(6) To determine the cost of meat.

DIVISION SEVEN

HEALTH AND GROWTH-PROMOTING FOODS,—RICH IN VITAMINES
LESSON LXXIX
VITAMINES—VEGETABLES OF DELICATE FLAVOR

VITAMINES.—In determining the proper diet for perfect nourishment, scientists long since came to the conclusion that the body needed a certain quantity of carbohydrates, fats, protein, ash, and water. They were all agreed that all these foodstuffs needed to be represented in the foods making up a day's diet. Scientists also found that these foodstuffs must exist in a certain proportion in a day's food,—that there should be enough of each of the foodstuffs to meet the needs of the body. A diet made up of foods in which all the foodstuffs were represented in the proper proportion was termed a balanced ration.

Investigations of recent years, however, show that these foodstuffs alone do not afford perfect nourishment. Much valuable scientific work is being done on the question of adequate diet. It is found that certain substances contained in foods in small amounts are absolutely essential in diet. When animals are fed foods containing only the foodstuffs mentioned above and none of these other substances, they cease growing, become diseased, and eventually die.

These materials so necessary to the growth and maintenance of animal life are termed Vitamines by some authorities. There are three classes of Vitamines, called Fat-soluble A, Water-soluble B, and Water-soluble C. It is now believed that there is at least one more vitamine.

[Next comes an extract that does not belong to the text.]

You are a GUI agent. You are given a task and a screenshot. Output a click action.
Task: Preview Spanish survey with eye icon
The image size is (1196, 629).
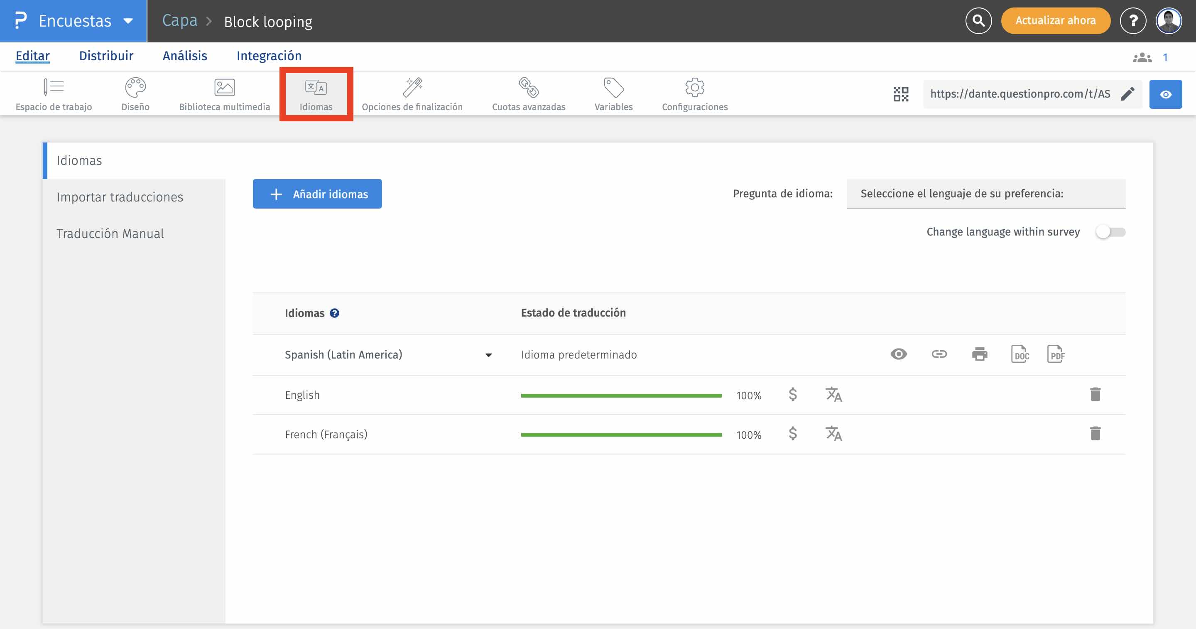pyautogui.click(x=898, y=354)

Although vitamines exist in foods only in minute quantities it is necessary to use foods containing all the kinds of vitamines to promote growth and to keep in health.

Fat-soluble A, especially with certain minerals, is thought to prevent rickets and a disease of the eye called xerophthalmia. During the war, because of inadequate diet, many cases of these diseases developed in Europe.